D2 dopamine receptor internalization prolongs the decrease of radioligand binding after amphetamine: A PET study in a receptor internalization-deficient mouse model

• Published in: NeuroImage (Orlando, Fla.) Vol. 50; no. 4; pp. 1402 - 1407
• Main Authors: Skinbjerg, Mette, Liow, Jeih-San, Seneca, Nicholas, Hong, Jinsoo, Lu, Shuiyu, Thorsell, Annika, Heilig, Markus, Pike, Victor W., Halldin, Christer, Sibley, David R., Innis, Robert B.
• Format: Journal Article
• Language: English
• Published: United States Elsevier Inc 01.05.2010
• Subjects: [11C]MNPA; [18F]fallypride; Amphetamine - pharmacology; Animals; Arrestin3; Arrestins - deficiency; Arrestins - genetics; Arrestins - metabolism; Brain - diagnostic imaging; Brain - drug effects; Brain - metabolism; Carbon Radioisotopes - metabolism; Cell Membrane - diagnostic imaging; Cell Membrane - drug effects; Cell Membrane - metabolism; Cerebellum - diagnostic imaging; Cerebellum - drug effects; Cerebellum - metabolism; Corpus Striatum - diagnostic imaging; Corpus Striatum - drug effects; Corpus Striatum - metabolism; D2 receptor; Dopamine; Dopamine Agents - pharmacology; Female; Fluorine Radioisotopes - metabolism; Internalization; Male; Mice; Mice, Knockout; Naproxen - pharmacokinetics; PET; Positron-Emission Tomography; Radiopharmaceuticals - metabolism; Receptors, Dopamine D2 - metabolism; Time Factors; [11C]MNPA; Dopamine; Internalization; Arrestin3; D2 receptor; [18F]fallypride; PET
• ISSN: 1053-8119; 1095-9572; 1095-9572
• DOI: 10.1016/j.neuroimage.2010.01.055

Dopamine released by amphetamine decreases the in vivo binding of PET radioligands to the dopamine D2 receptor.
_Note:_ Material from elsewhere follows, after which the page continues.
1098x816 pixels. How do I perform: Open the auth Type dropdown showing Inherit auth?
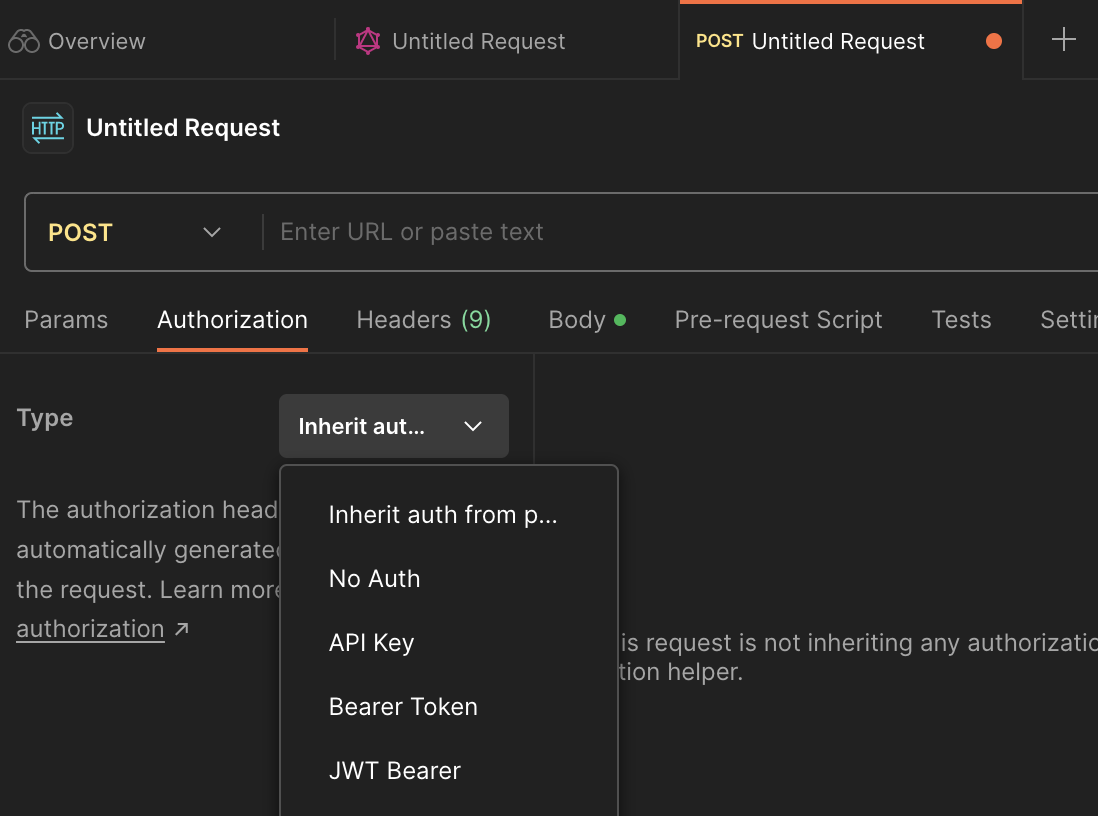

Although concentrations of extracellular dopamine largely return to baseline within 1 to 2 h after amphetamine treatment, radioligand binding remains decreased for several hours. The purpose of this study was to determine whether the prolonged decrease of radioligand binding after amphetamine administration is caused by receptor internalization. To distinguish dopamine displacement from receptor internalization, we used wild-type and arrestin3 (arr3) knockout mice, which are incapable of internalizing D2 receptors. In addition, we used both the D2 selective agonist [11C]MNPA (which is thought to bind to the high affinity state of the receptor) and the D2 selective antagonist [18F]fallypride (which does not differentiate between high and low affinity state). After an initial baseline scan, animals were divided in three groups for a second scan: either 30 min or 4 h after amphetamine administration (3 mg/kg, i.p.) or as retest. At 30 min, [11C]MNPA showed greater displacement than [18F]fallypride, but each radioligand gave similar displacement in knockout and wild-type mice. At 4 h, the binding of both radioligands returned to baseline in arr3 knockout mice, but remained decreased in wild-type mice. Radioligand binding was unaltered on retest scanning. Our results suggest that the prolonged decrease of radioligand binding after amphetamine is mainly due to internalization of the D2 receptor rather than dopamine displacement. In addition, this study demonstrates the utility of small animal PET to study receptor trafficking in vivo in genetically modified mice.